I need to prove that using maximum likelihood estimation on both parameters of normal distribution indeed maximises likelihood function.
So, the log-likelihood function for parameters $\sigma$ and $m$ is $$ \ln L = -\frac{n}{2}\ln2 \pi - n \ln \sigma - \sum_{i=1}^n\dfrac{1}{2\sigma^2}(x_i - m)^2 $$
After differentiating we get two equations $$ \dfrac{\partial \ln L}{\partial \sigma} = - \dfrac{n}{\sigma} + \sum_{i=1}^n\dfrac{1}{\sigma^3}(x_i - m)^2 = 0$$ $$ \dfrac{\partial \ln L}{\partial m} = \sum_{i=1}^n\dfrac{1}{\sigma^2}(x_i - m) = 0 $$
And now we get the estimators: $$ m = \dfrac{\sum_{i=1}^n x_i}{n} $$ $$ \sigma = \sqrt{\dfrac{\sum_{i=1}^n\left(x_i - \dfrac{\sum_{i=1}^n x_i}{n}\right)^2}{n}}$$
Now I need to prove that this is local maximum. To do this I need to get second-order derivatives, and check that Hessian matrix is negative-definite.

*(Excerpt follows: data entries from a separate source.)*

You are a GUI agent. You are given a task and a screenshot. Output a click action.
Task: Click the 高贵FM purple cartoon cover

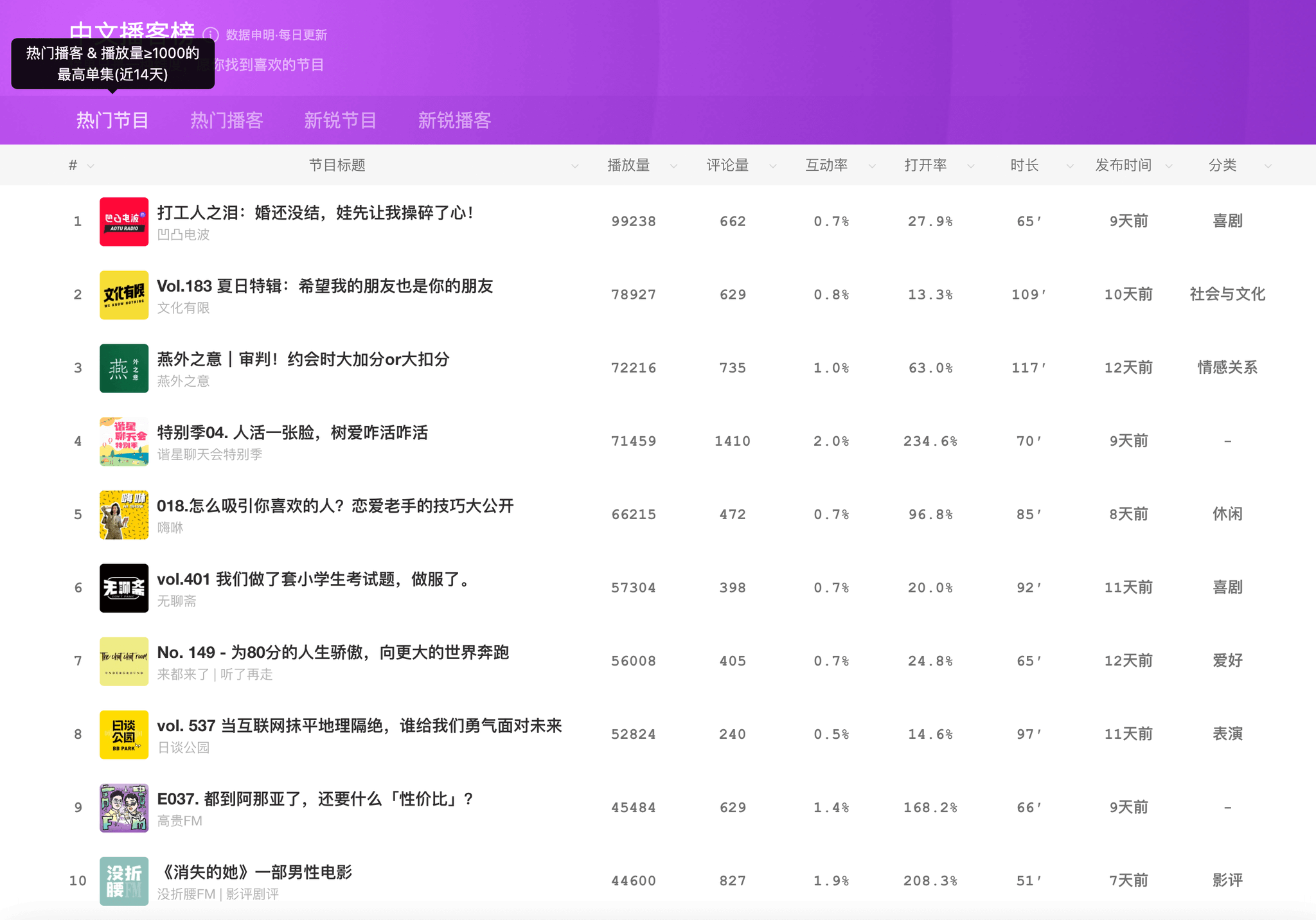click(124, 808)
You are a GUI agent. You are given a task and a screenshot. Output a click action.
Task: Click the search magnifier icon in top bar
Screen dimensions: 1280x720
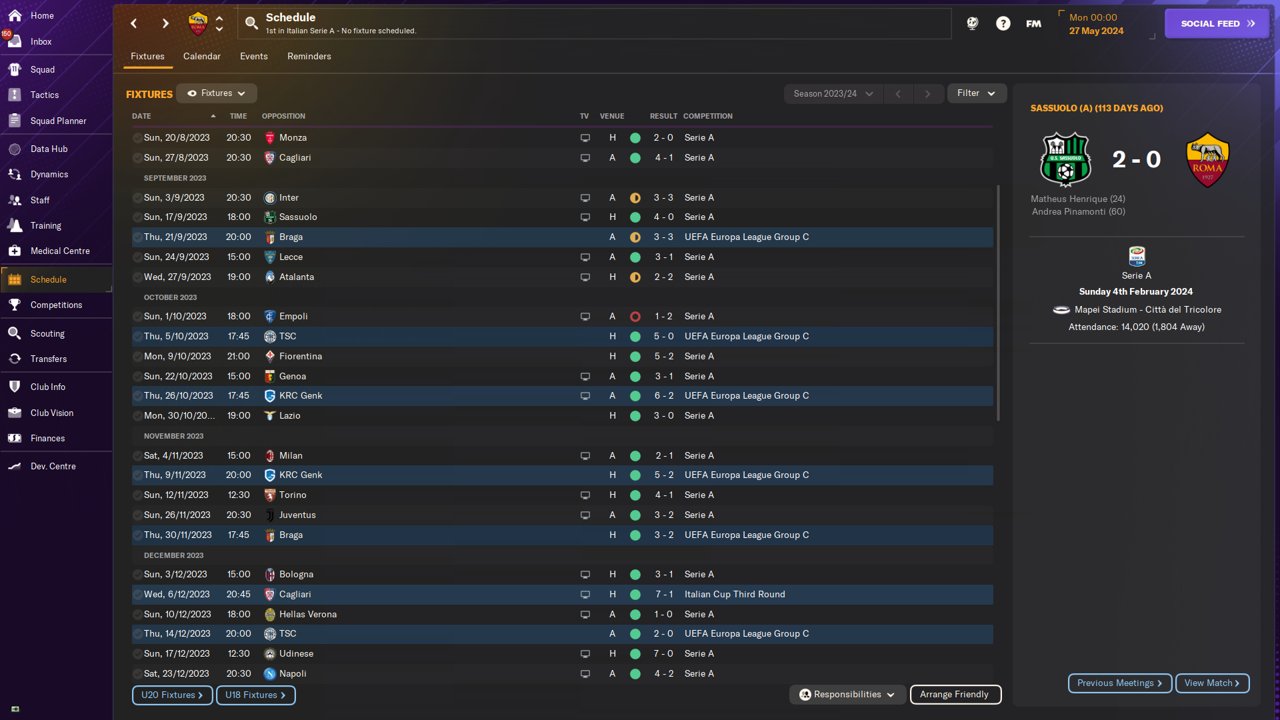[251, 23]
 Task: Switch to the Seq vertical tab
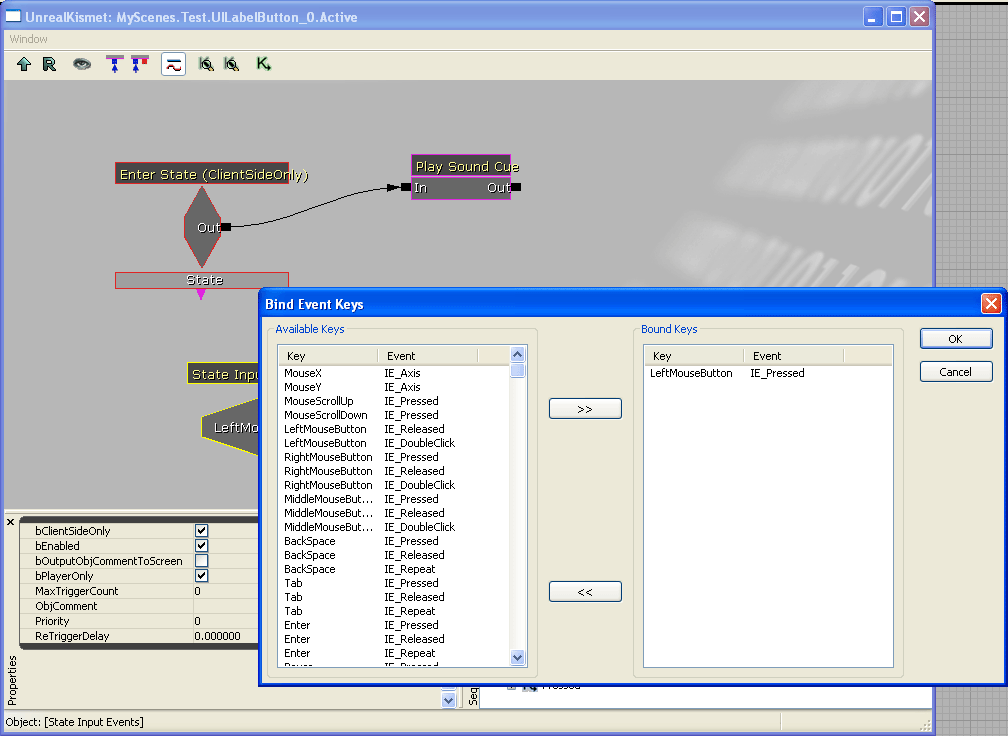473,698
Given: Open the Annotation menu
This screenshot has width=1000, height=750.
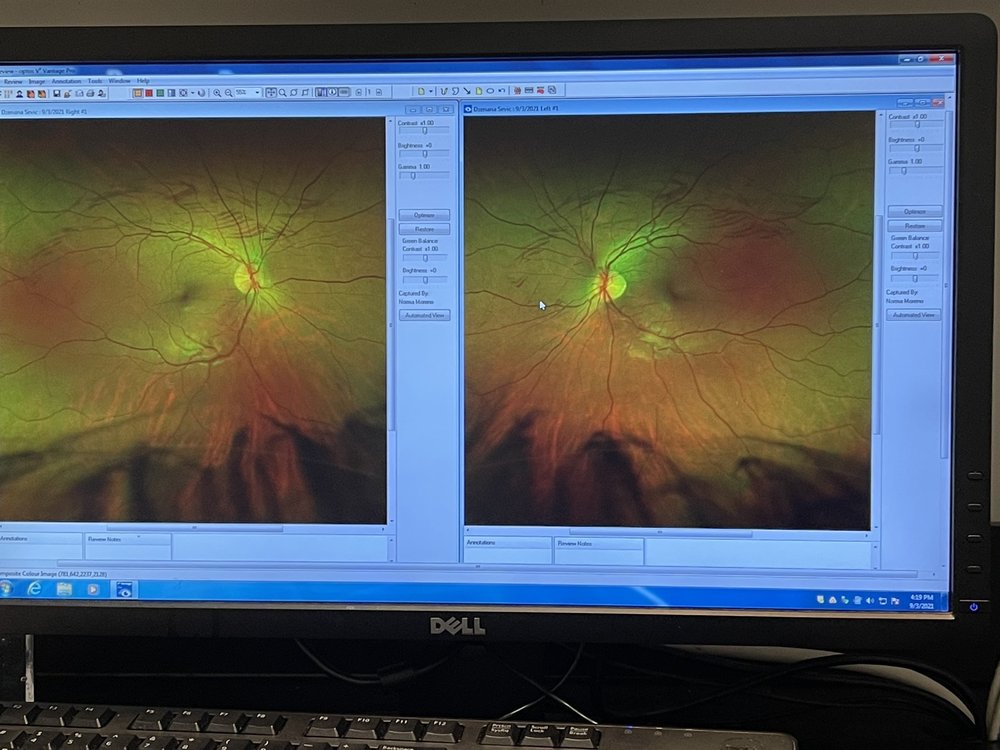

The derivatives are $$ A = \dfrac{\partial^2 \ln L}{\partial \sigma^2} = \dfrac{n}{\sigma^2} - \sum_{i=1}^n\dfrac{3}{\sigma^4}(x_i - m)^2 = \dfrac{-2n^2}{\sum_{i=1}^n\left(x_i - \dfrac{\sum_{i=1}^n x_i}{n}\right)^2} $$ $$ C = \dfrac{\partial^2 \ln L}{\partial m^2} = -\dfrac{n}{\sigma^2} = -\dfrac{n^2}{\sum_{i=1}^n\left(x_i - \dfrac{\sum_{i=1}^n x_i}{n}\right)^2} $$ $$ B^2 = \left(\dfrac{\partial^2 \ln L}{\partial m \partial \sigma}\right)^2 = \left(\dfrac{-2\sum_{i=1}^n (x_i-m)}{\sigma^3}\right)^2 = \dfrac{4\left[\sum_{i=1}^n\left(x_i - \dfrac{\sum_{i=1}^n x_i}{n}\right)\right]^2}{\left(\sum_{i=1}^n(x_i - m)^2\right)^3} $$
And that's where I get lost. I should prove that $AC - B^2 > 0$ but it doesn't look to me as something clearly positive.